Hey @windly,
I hadn’t heard of AES_ENCRYPT until you mentioned it but I’ve had a little read.
Under my sign off I’ve just flagged some potential security concerns. Please feel free to disregard as you may well have this all in hand and know more than me.
To be able to get this working from you I need to know more about your implementation.
From reading it appears that AES_ENCRYPT takes two arguments. The first would be your users password and the second would be a key string (which I will refer to as the salt as I believe it takes on this role in password hashing).

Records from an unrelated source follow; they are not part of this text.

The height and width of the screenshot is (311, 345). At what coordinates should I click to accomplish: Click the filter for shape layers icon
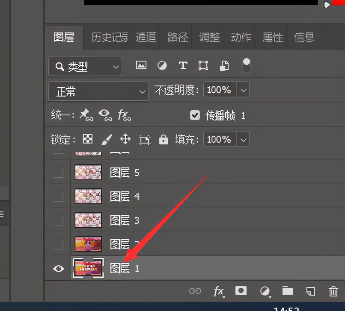[x=203, y=65]
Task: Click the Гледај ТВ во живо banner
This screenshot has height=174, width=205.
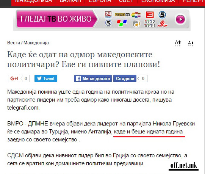Action: pyautogui.click(x=56, y=19)
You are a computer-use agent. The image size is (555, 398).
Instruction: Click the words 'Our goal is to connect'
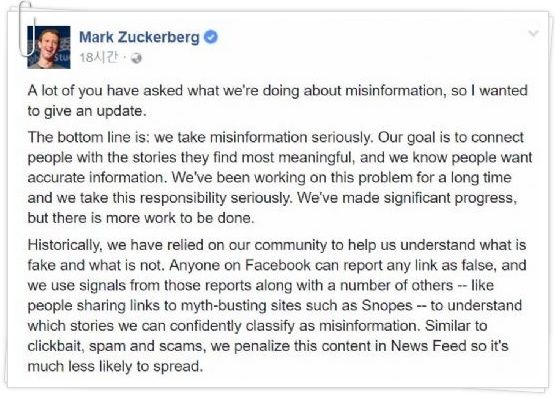[451, 137]
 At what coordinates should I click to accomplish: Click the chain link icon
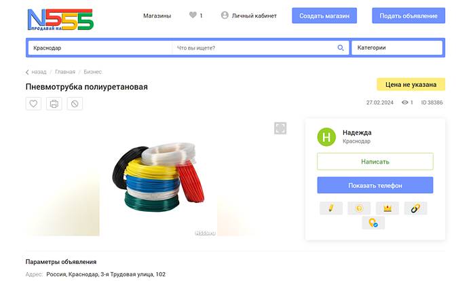[415, 208]
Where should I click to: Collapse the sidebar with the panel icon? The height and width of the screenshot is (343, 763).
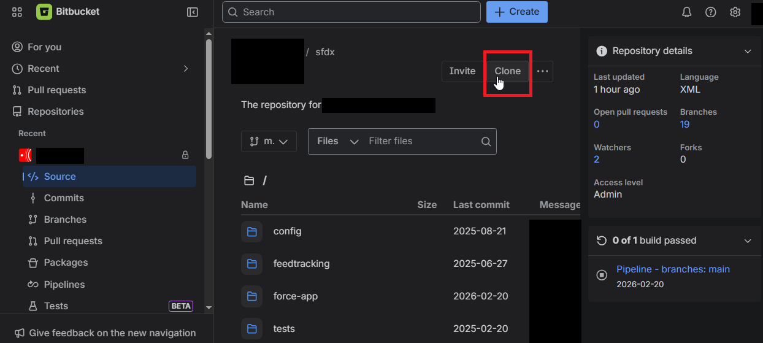[193, 12]
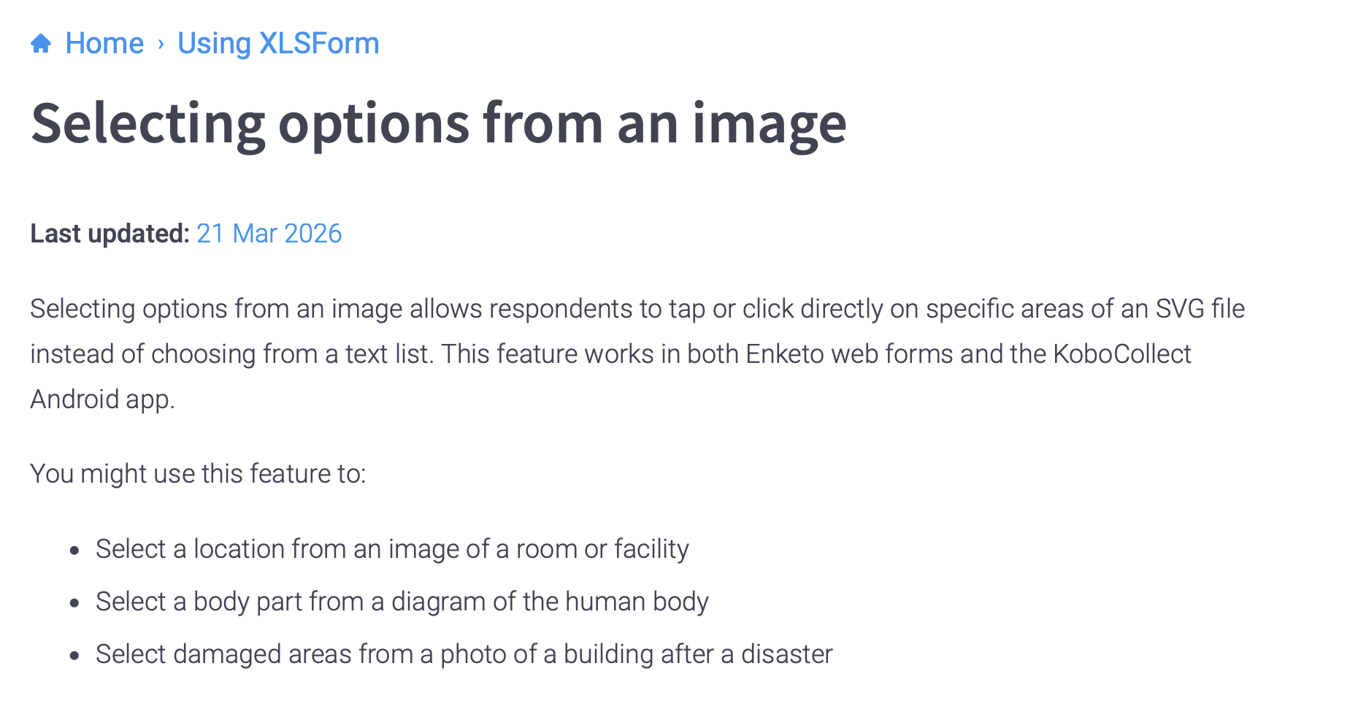Click the bullet before 'Select a body part'
The height and width of the screenshot is (701, 1358).
coord(74,604)
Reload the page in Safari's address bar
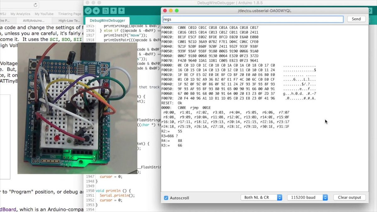 click(35, 5)

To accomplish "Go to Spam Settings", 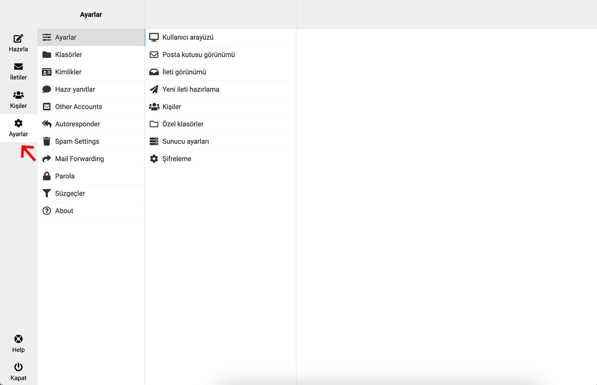I will click(77, 141).
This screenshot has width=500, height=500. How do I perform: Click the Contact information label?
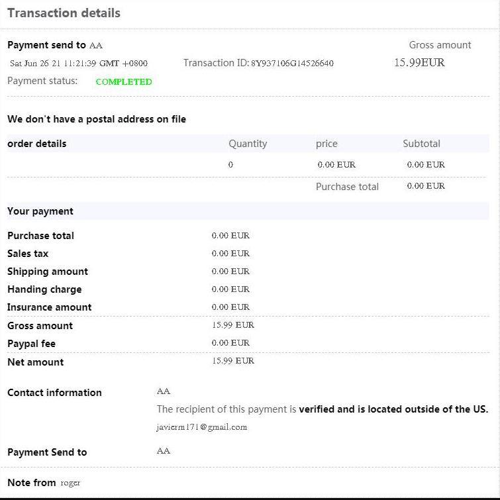coord(54,393)
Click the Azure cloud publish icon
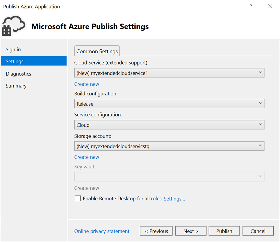280x242 pixels. pyautogui.click(x=13, y=26)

Is the ‘salt’ just a string? I can see this using the current salt integration in the plugin so it could be from a different field or a single string. If you’re doing something different let me know. I noticed some AES examples hashed a string for example.
Thanks David,
Tom
Please feel free to disregard this comment but I would encourage you to read the section “Hash and Salt Your Users’ Passwords” from this article. It will show some of the potential limitations and security risks to your users in this password securing method. I haven’t read about this method fully and I don’t yet know your full implementation but my initial concerns would be surrounding:
– The algorithm being too fast to calculate making brute force attacks easier
– That the algorithm is not a hash but a two way encryption meaning that developers could have the potential to access users passwords (depending on your implementation
– Not using unique salts?
Not judging as you might have this all in hand, just sharing ??